▶ [Task list]
1. Reproduce the passage of the article on Tea For The Tillerman that runs from "Work on Tillerman" up to and including "in North London.".
2. According to the article on Tea For The Tillerman, at which studio were most of the album's completed tracks recorded?

### Extract provided

Cat Stevens releases a new album, Tea For The Tillerman, in the UK on Island Records.

Full article:

CAT STEVENS TEA FOR THE TILLERMAN



A Hi Fi News Vinyl Icon feature by Johnny Black.

Teenage singer-songwriter Cat Stevens (now known as Yusuf Islam) hit the ground running in 1966 with a string of memorably catchy hits, including I Love My Dog and Matthew And Son. For such a young pop songwriter, he was remarkably sophisticated, employing clever musical arrangements and choosing unusual subject matter for his lyrics.

Within a couple of years, though, Cat fell prey to the rock'n'roll lifestyle, drinking too much, working too hard and taking too many drugs. After spending months in hospital with a more or less self-inflicted tuberculosis, he emerged determined to re-build his life and his career.

A lifelong lover of stage musicals, he was working on his own musical, Revolussia, in 1969, when he composed Father And Son, which turned out to be the first song written for the album Tea For The Tillerman.

"I had a meeting one day with Chris Blackwell of Island Records to talk about the musical," he explains, "but when he heard Father And Son he got more interested in me than in the musical and asked if I'd like to sign to Island."

In the event, Tillerman was not Stevens' first Island album. That honour fell to Mona Bone Jakon which stalled at No63, failing to provide the second breakthrough he so desired. The album did, however, deliver one hit single, Lady D'Arbanville, and more importantly, it brought Cat together with Paul Samwell-Smith, a former member of The Yardbirds who had found a second career as a highly respected producer, and Alun Davies, the gifted guitarist who would become Cat's right-hand man for years to come.

"After I left hospital I was on a writing spree," he remembers. "I wrote two albums-worth in a very short period, so some songs which could have been on Mona Bone Jakon ended up on Tea For The Tillerman, and vice versa."

Work on Tillerman started in the summer of 1970. Demos had been recorded at Advision and Island's Basing Street studio, but the bulk of the completed tracks were done at Morgan Studios in North London.

"We would run through the songs on the day of the recording," he recalls. "We wouldn't have learnt them beforehand. I'd be playing the chords, then we'd find a groove and get going on that. I remember when Alun first did his little guitar thing on Father And Son and it was perfect."

Alun Davies (who, like most of his close associates, refers to Cat as Steve) recalls those sessions fondly. "Tea for the Tillerman was my favourite album of Steve's. It was so spontaneous and quick in the making. I loved doing that album. I got very bored doing Catch Bull At Four because I think it took too long and we worked in three different studios on it."

Father And Son has, of course, gone on to become arguably Stevens' best-loved song, but it was also a breakthrough in his singing technique. "A big moment for me was finding my voice in Father And Son," he reveals. Lyrically, Father And Son begins with a father trying to convince his son not to leave home, before becoming a conversation between the pair, with Cat singing the verses in two distinctly different voices. "It was as if I could hear my own father within me. I'd done a lot of songs up to that time, but that was a special moment. Listen to Mona Bone Jakon, for example, and I'm not quite sure of my voice, Lady D'Arbanville was close but it wasn't yet that belting out."

######
### Listed entries

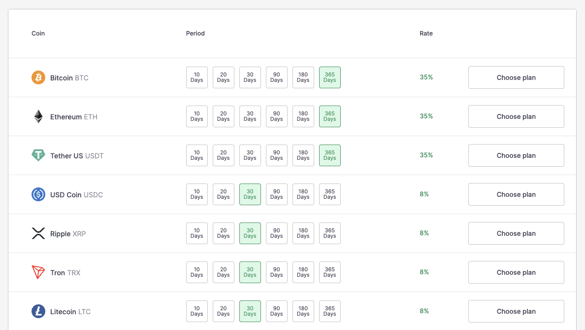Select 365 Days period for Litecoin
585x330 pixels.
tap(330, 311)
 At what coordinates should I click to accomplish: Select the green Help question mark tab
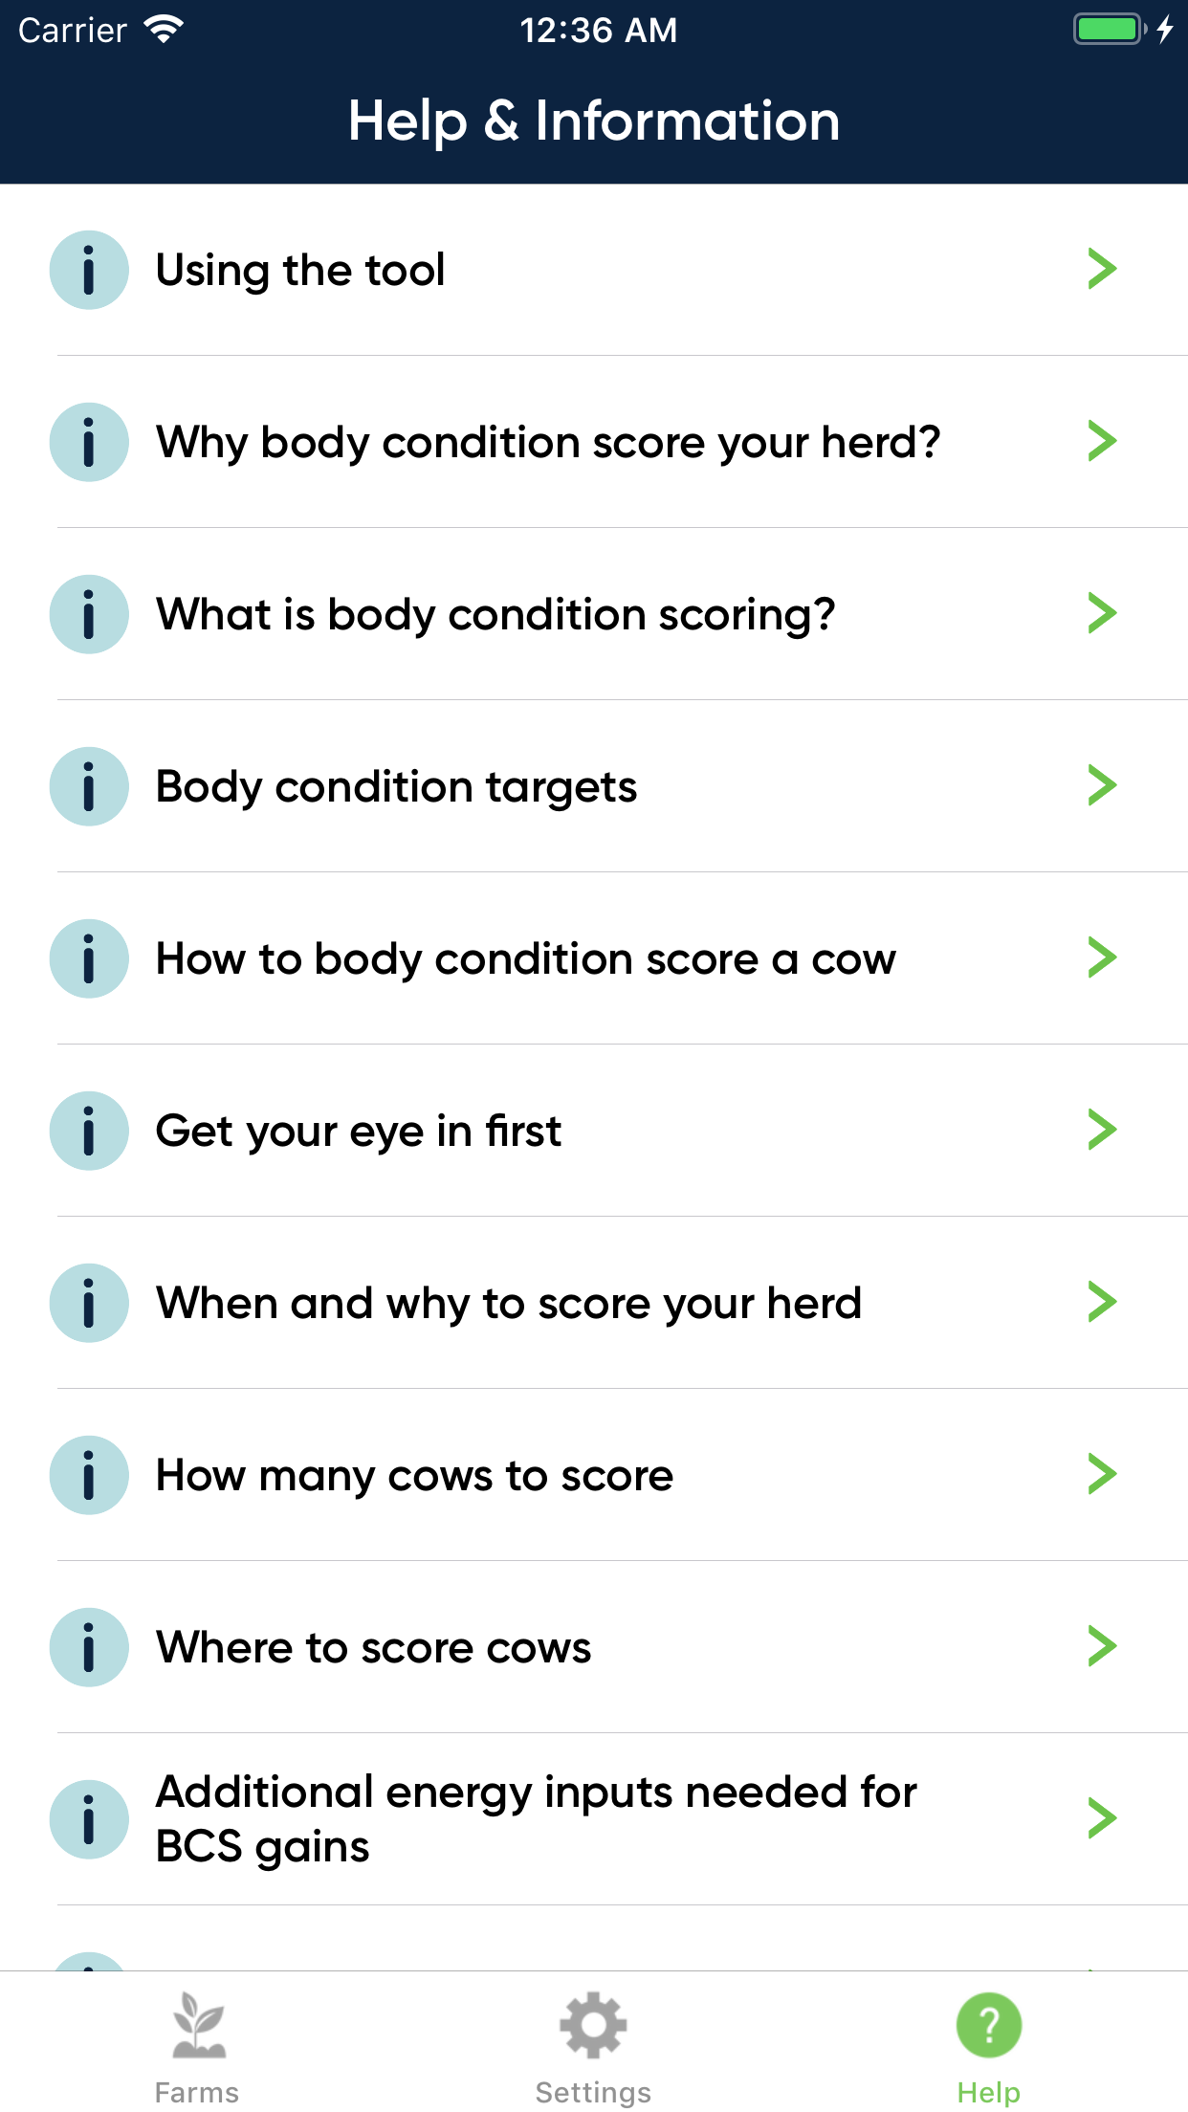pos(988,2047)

######

▶ [Per-task answers]
1.
Work on Tillerman started in the summer of 1970. Demos had been recorded at Advision and Island's Basing Street studio, but the bulk of the completed tracks were done at Morgan Studios in North London.

2. Morgan Studios in North London.